His quirks were many, and his micro-management legendary. In many ways, he was that giant banyan tree in whose shade very little grew. But then people respected him for that. To the very end, he worked long hours—answering every call and replying to every letter himself. For many, the Oberoi School was not just a training ground for those who would ultimately work at The Oberoi Group, it was an alumni of excellence bound by their common love and passion for fine innkeeping.
He will always be remembered as India’s finest hotelier. His feel for the extraordinary was special. His love for technology grew over the years and his ability to predict guest evolution was bang-on. I can’t for the life of me remember another hotelier who stood like a colossus as Biki did.
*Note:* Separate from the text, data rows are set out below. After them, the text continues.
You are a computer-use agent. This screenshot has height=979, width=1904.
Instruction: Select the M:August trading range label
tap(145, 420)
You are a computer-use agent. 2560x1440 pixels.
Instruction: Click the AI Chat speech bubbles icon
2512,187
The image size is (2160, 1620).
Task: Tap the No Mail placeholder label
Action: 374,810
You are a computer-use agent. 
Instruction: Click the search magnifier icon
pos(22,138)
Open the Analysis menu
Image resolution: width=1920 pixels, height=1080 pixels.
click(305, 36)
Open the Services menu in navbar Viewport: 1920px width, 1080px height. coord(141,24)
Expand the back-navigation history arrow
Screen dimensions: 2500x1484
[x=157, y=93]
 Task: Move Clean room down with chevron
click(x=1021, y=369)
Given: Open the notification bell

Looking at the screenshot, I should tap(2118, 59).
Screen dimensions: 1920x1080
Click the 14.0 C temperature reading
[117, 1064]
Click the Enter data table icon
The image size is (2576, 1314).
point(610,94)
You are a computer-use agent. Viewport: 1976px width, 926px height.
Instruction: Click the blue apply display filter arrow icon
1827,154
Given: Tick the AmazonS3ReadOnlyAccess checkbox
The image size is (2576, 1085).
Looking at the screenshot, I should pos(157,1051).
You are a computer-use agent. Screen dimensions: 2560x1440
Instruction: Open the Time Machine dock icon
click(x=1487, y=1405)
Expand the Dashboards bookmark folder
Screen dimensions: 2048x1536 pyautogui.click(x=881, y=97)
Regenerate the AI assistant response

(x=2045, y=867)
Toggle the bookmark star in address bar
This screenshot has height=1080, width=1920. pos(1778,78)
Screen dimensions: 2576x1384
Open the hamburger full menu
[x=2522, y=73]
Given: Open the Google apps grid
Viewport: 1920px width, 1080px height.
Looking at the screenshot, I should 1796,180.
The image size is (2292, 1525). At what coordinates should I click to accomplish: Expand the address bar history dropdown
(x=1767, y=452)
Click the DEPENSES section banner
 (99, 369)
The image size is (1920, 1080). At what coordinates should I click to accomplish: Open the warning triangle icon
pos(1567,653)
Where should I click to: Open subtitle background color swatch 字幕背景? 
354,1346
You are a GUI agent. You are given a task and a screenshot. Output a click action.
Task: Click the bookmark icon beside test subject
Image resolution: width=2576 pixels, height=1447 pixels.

Sure, there were people like Ajit Kerkar, but none to match the grace and style of Biki Oberoi.
He prided himself on being someone whose life was devoted to the chain he had inherited from his legendary father MS Oberoi, but one which he turned into the epitome of elegance.
For the many who worked for him, the memories of this exacting boss will live with them forever as will with us who were lucky to have him as a friend. His empathy was remarkable as was his short fuse. But then geniuses have their own sets of flaws from which they can only impart the good and the memorable. Biki was one such genius.
I will miss his late-night calls, his wise counsel, and above all, his friendship.